Capecitabina e insufficienza renale
La capecitabina, profarmaco del 5-fluorouracile, destinato alla somministrazione orale anziché endovenosa e disponibile in Italia dal 2001, è indicata sia per la terapia adiuvante che metastatica in pazienti con carcinoma del colon-retto, per il tumore gastrico in combinazione con un regime a base di platino e nel tumore mammario in associazione o in monoterapia a seconda dello stadio della malattia.
Nella banca dati del GIF sono presenti 3 casi di insufficienza renale acuta (uno nel 2008) e un caso di peggioramento della funzionalità renale da capecitabina. La segnalazione del 2008 proveniente dalla Lombardia e riguarda una donna di 67 anni in terapia con un regime a base di capecitabina e oxaliplatino per il trattamento di un carcinoma del colon.

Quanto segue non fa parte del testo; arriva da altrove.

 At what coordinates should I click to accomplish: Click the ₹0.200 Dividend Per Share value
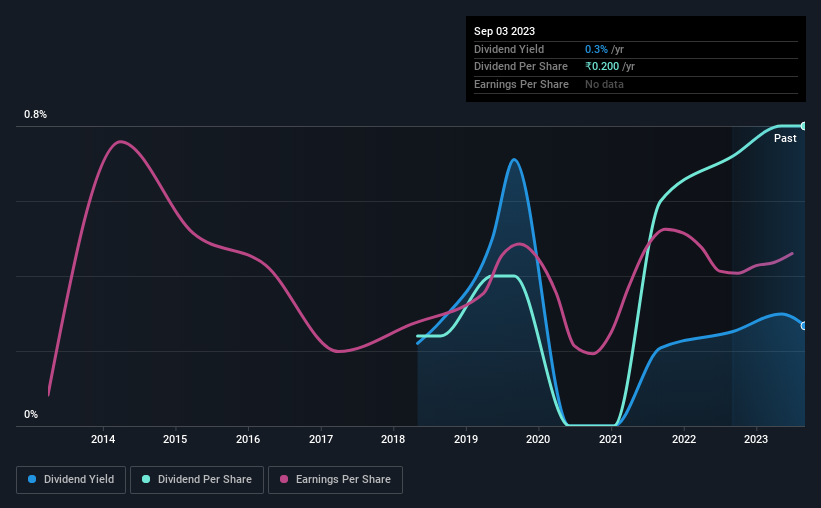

La paziente assumeva diversi altri farmaci concomitanti (atenololo, verapamil, ASA, lisinopril, desametasone, granisetron).

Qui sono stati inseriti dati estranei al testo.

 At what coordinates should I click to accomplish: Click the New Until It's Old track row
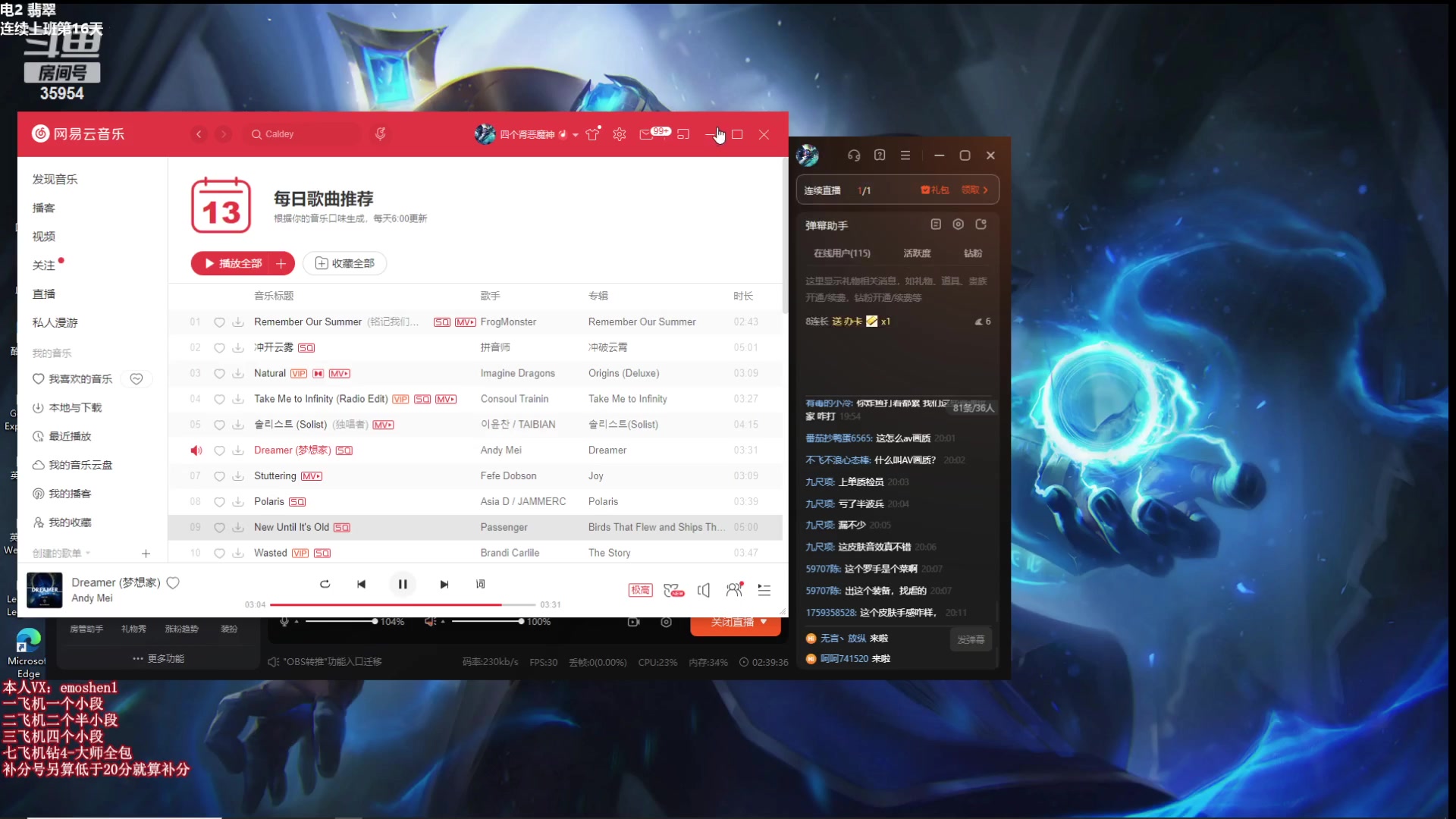click(x=480, y=527)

Gli altri due casi di insufficienza renale sono associati a vomito e diarrea e provengono rispettivamente dalla Campania nel 2007 (donna di 66 anni in terapia per carcinoma mammario senza altri farmaci riportati) e dalla Lombardia nel 2000 (uomo di 73 anni in terapia per carcinoma del colon anche in questo caso senza altri farmaci riportati).
Infine il peggioramento della funzione renale è riportato in Lombardia nel 2004 in una paziente di 56 anni in terapia anche con allopurinolo e tirosina.
L’insufficienza renale è una reazione avversa non riportata nella scheda tecnica dell’unico prodotto a base di capecitabina attualmente commercializzato nel nostro paese (Xeloda), nella quale tale patologia rappresenta solo una controindicazione alla prescrizione del farmaco.
In letteratura non vi sono casi analoghi a quelli appena descritti, mentre reazioni di nefrotossicità sono segnalate per l’oxaliplatino (per cui nel primo caso non è da escludere un eventuale ruolo di questo farmaco).